Taxpayers are still footing the multi-million pound bill of a failed fire control centre project in East Anglia, the EADT can reveal.

More than a decade after the £23 million Waterbeach building was built in Cambridgeshire, it remains empty with taxpayers still picking up the pieces of the disastrous project.

The high tech centre was built as part of a national project to centralise emergency call handling in England.

It was due to be the hub for emergency calls for the fire services in the East of England, including Suffolk and Essex. However, after completion in 2009, technical problems meant it was never possible for staff to move in.

The project was eventually scrapped by the coalition government in 2010.

The building was funded under a Private Finance Issue deal for £23m - not paid by taxpayers - but the government agreed to lease it for £2m a year for 25 years.

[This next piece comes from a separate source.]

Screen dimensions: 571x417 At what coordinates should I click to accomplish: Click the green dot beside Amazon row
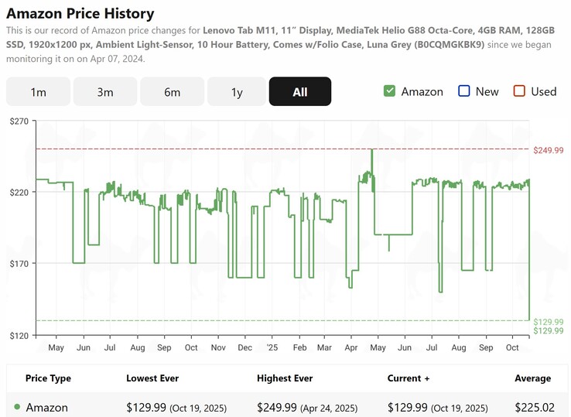(x=17, y=407)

However, for every year the building has lay empty, the government has had to pay the lease, meaning the taxpayer has been footing the bill for 10 years at a cost of around £2million a year.

A year ago there were reports that a company was negotiating with letting agency GVA to move into the site but, a year on, the building is still empty.

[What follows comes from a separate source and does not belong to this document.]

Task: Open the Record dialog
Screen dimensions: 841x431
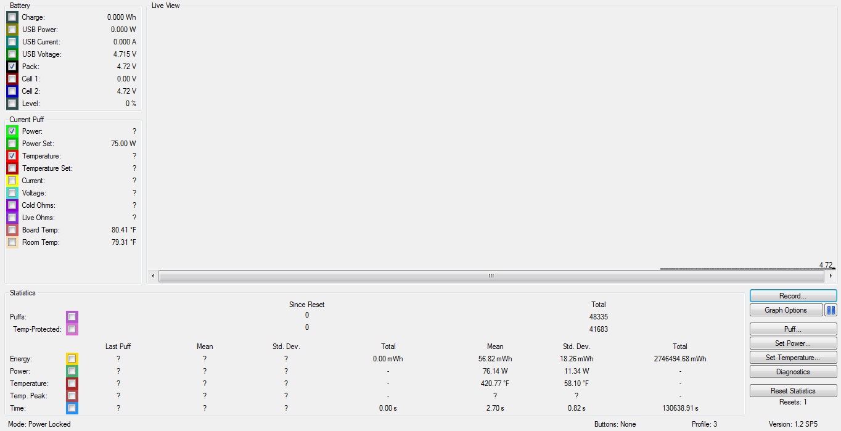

A GVA spokesperson said: "The property is a bespoke building containing specialist equipment. The configuration and shape of the building also means that there is a limited market.

"However, we are in on-going negotiations with an organisation to take on an underlease for the Cambridge site."

Cameron Matthews, the Fire Brigade Union's Eastern Chair, said: "It is disgraceful that this building is costing the taxpayer so much money at a time when we need thousands more firefighters across East Anglia.

"That money could be used to fund 20 on-call fire station across the region.

"It isn't about building new ones, it is about used the infrastructure that we already have to make sure that the public, and out firefighters are safe.

"In a time when services stretched, especially the fire service its difficult to see that money going to nothing when it could be used to so many other useful causes."

Control room legacy stretches back to March 2004

The FiREControl project was launched by then Deputy Prime Minister John Prescott in March 2004 to reduce the number of control centres across the country from 46 to nine regional centres.

The East of England Centre was built at Waterbeach, between Cambridge and Ely, and was designed to handle all fire emergency calls from Suffolk, Norfolk, Cambridgeshire, Essex, Hertfordshire, and Bedfordshire.

The centres were completed between 2008 and 2010, all built by private finance and rented back to the government.

However fire services used different communications technologies, and it proved impossible to standardise them. Despite years of searching for a solution, the project was abandoned by the coalition government in 2010.

The National Audit Office said in 2011 that the failed project had cost £469m - the cost will have gone up since then - and several remain unoccupied.